*** Task inputs ***

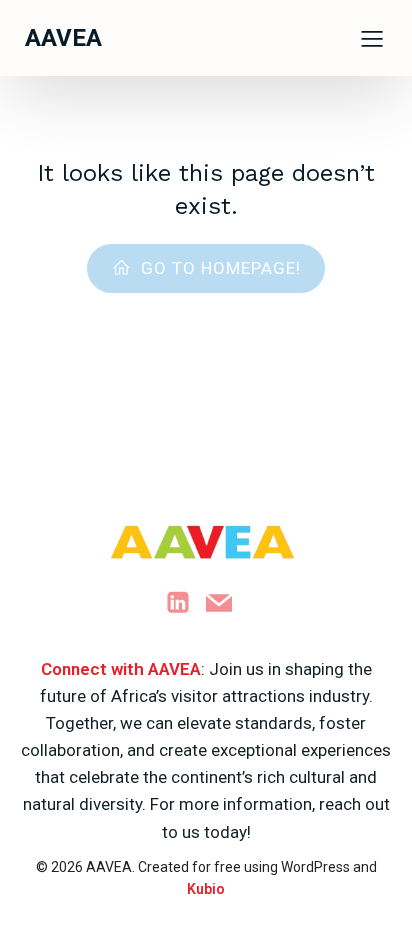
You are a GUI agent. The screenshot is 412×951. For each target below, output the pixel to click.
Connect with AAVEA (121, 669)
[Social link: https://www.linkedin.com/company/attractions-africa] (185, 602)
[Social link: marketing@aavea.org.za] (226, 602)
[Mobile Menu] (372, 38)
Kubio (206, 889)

*** End of Task inputs ***
*** Task inputs ***

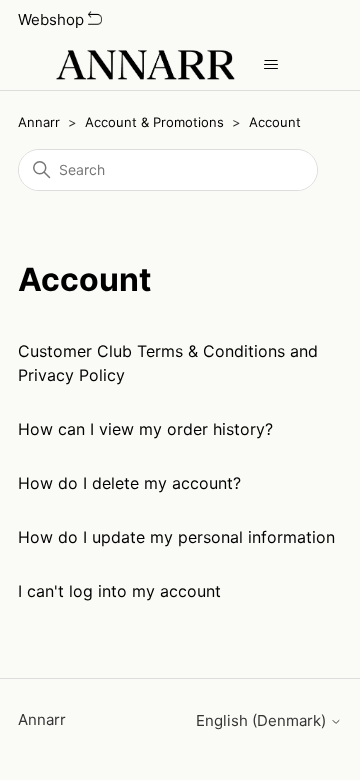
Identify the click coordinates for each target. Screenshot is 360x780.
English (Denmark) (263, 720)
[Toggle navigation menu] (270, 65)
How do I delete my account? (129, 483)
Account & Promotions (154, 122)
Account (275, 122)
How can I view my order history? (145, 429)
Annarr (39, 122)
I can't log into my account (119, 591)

*** End of Task inputs ***

*Task goal:*
When you reach the line containing "Account & Promotions (154, 122)" in the data above, start copying exactly, and stop after the line containing "I can't log into my account (119, 591)".

*Solution below:*
Account & Promotions (154, 122)
Account (275, 122)
How can I view my order history? (145, 429)
Annarr (39, 122)
I can't log into my account (119, 591)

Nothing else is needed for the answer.